**Action item A:** In the procedural history, on what date did the EEOC issue Plaintiff a right to sue letter?
**Action item B:** Write the next part of the procedural history, picking up after its final sentence.

**Passage provided:**
------

II. Procedural History
On July 3, 2013, Plaintiff filed a complaint with the New York State Division of Human Rights ("NYSDHR"). (Def.'s 56.1, at ¶ 121.) On December 19, 2013, NYSDHR issued a Determination and Order After Investigation finding no probable cause that the DOE had engaged in any unlawful discriminatory practices. (Id. at ¶ 122.) On February 12, 2014, the United States Equal Employment Opportunity Commission ("EEOC") adopted NYSDHR's findings and issued Plaintiff a right to sue letter. (Id. at ¶ 123.)
Plaintiff commenced this action on April 14, 2014 (Dkt. 1) and filed an Amended Complaint on October 17, 2014 (Dkt. 11). On September 30, 2015, Defendant's motion to dismiss was granted, with prejudice, as to Plaintiff's ADA retaliation claim and denied as to Plaintiff's FMLA retaliation and ADA discrimination claims. (Dkt. 21.) Defendant's present motion for summary judgment was fully briefed on August 30, 2017. (Dkt. 50.)

------

**Data block:**

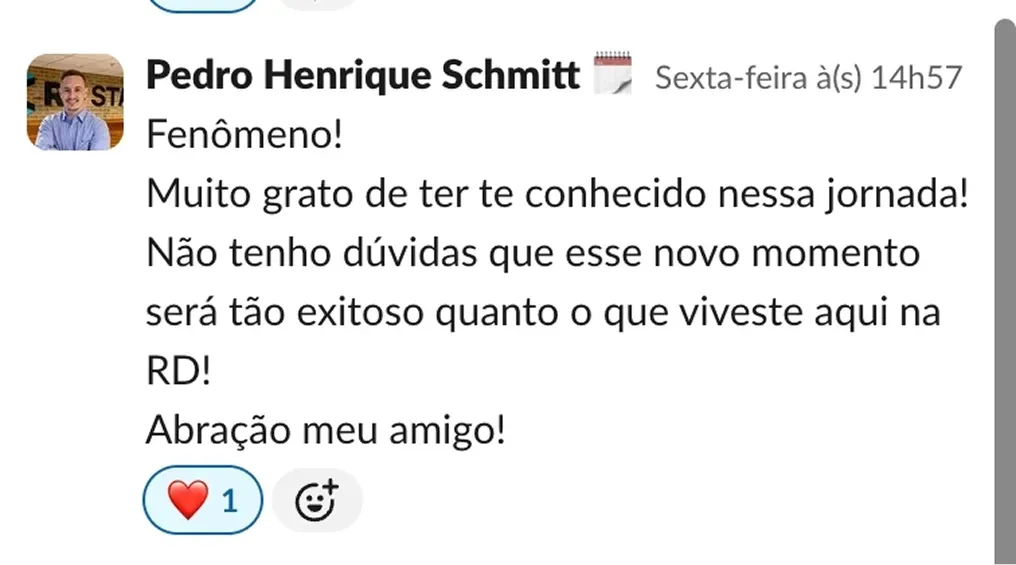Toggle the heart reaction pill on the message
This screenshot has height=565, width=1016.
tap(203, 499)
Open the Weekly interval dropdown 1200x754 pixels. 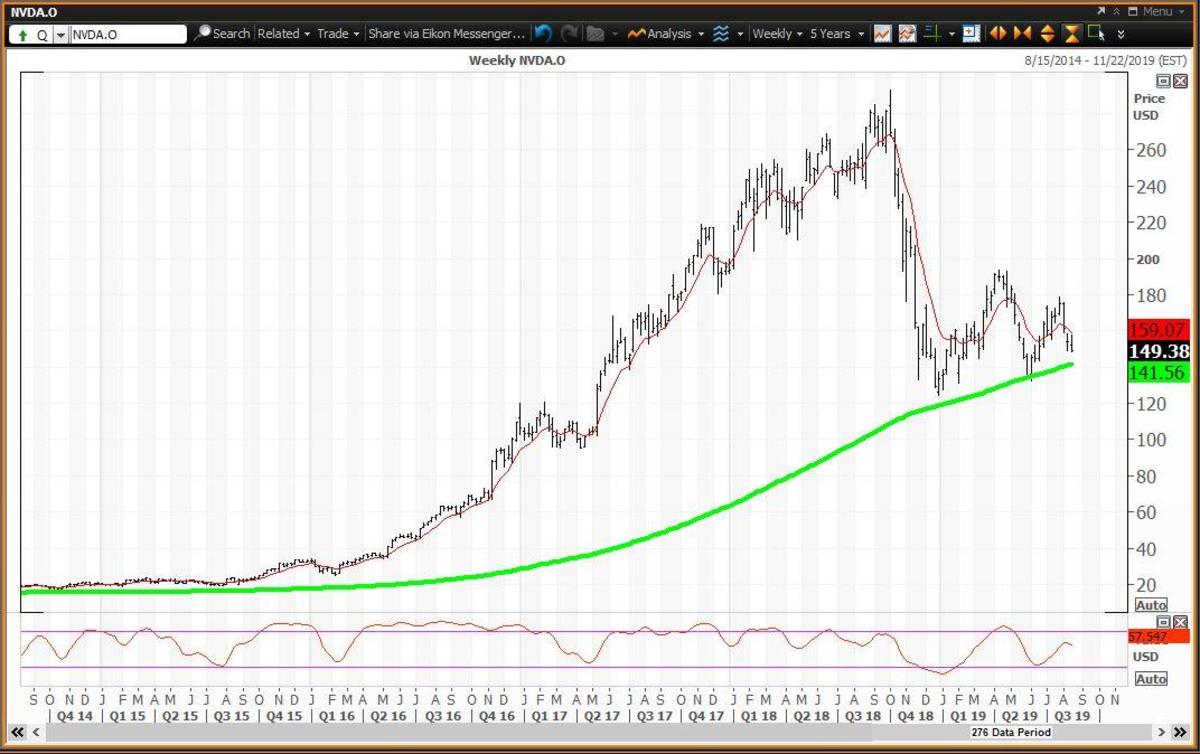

------

**Task answer A:** February 12, 2014

**Task answer B:**
LEGAL STANDARD
Summary judgment is appropriate where the submissions of the parties, taken together, "show[] that there is no genuine dispute as to any material fact and the movant is entitled to judgment as a matter of law." Fed. R. Civ. P. 56(a); see Anderson v. Liberty Lobby, Inc., 477 U.S. 242, 251-52 (1986) (summary judgment inquiry is "whether the evidence presents a sufficient disagreement to require submission to a jury or whether it is so one-sided that one party must prevail as a matter of law"). A dispute of fact is "genuine" if "the [record] evidence is such that a reasonable jury could return a verdict for the nonmoving party." Anderson, 477 U.S. at 248.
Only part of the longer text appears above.